[Document segment]:
____

# Its a boy!!



## kittyeats (Nov 23, 2011)

Well, I got a call from the breeder for my hog today to confirm the time I'm getting it. Well, after double checking what baby was mine, it turned out Luna is a BOY!! :lol: It was a mistake, yes, but wheb she was a baby, she wanted to be with mama and i guess the breeder made a mistake. Well, so I don't have Luna, I now have a Sedrick! :lol:


----------



## atichy (Jan 30, 2012)

Congrats on your new baby! But be warned..they will take over your heart  Please share some pics as soon as you some.


----------



## Rainy (Jul 27, 2011)

Oh, congratulations! It's a boy. Yes, pictures are a must after Sedrick gets settled in.

____

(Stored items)
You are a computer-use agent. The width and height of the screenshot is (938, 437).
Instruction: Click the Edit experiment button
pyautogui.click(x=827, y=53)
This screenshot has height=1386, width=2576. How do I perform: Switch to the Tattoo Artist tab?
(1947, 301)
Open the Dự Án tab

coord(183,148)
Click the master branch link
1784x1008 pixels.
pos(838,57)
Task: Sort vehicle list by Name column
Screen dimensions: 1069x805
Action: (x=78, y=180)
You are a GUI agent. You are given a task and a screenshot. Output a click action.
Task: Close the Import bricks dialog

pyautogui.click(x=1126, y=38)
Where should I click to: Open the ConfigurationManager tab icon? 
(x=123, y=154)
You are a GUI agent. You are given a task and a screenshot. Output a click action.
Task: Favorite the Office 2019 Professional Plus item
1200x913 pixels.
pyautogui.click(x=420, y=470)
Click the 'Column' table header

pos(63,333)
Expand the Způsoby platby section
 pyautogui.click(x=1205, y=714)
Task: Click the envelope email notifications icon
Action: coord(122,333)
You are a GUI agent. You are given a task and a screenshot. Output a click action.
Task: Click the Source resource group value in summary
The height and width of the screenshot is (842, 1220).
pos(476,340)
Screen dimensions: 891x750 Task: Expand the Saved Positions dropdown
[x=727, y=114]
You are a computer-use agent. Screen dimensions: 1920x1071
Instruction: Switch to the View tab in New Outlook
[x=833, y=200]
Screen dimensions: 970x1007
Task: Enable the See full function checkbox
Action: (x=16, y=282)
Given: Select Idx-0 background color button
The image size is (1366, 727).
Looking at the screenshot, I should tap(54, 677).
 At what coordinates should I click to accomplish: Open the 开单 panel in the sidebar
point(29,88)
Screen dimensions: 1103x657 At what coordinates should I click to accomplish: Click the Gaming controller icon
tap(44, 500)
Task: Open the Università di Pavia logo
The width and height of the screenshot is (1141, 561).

____

[Given exercise 1]: In the forum thread, list the username of every person who posts.
[Given exercise 2]: Write the next post in the forum thread, following Rainy's reply.
The stored listing is separate material, apart from the forum thread.

[Task output 1]: kittyeats, atichy, Rainy

[Task output 2]:
----------



## vasogoma (Feb 25, 2012)

I want to see pictures of Sedrick too


----------



## kittyeats (Nov 23, 2011)

I'll try to post them.  
But for some reason, my phone says that " It is not possible to determine the photo size." 
Any body know what to do? 

Thanks!!


----------



## moxieberry (Nov 30, 2011)

Try emailing them to yourself, then save them from that and post from a computer.


----------



## kittyeats (Nov 23, 2011)

Thanks!!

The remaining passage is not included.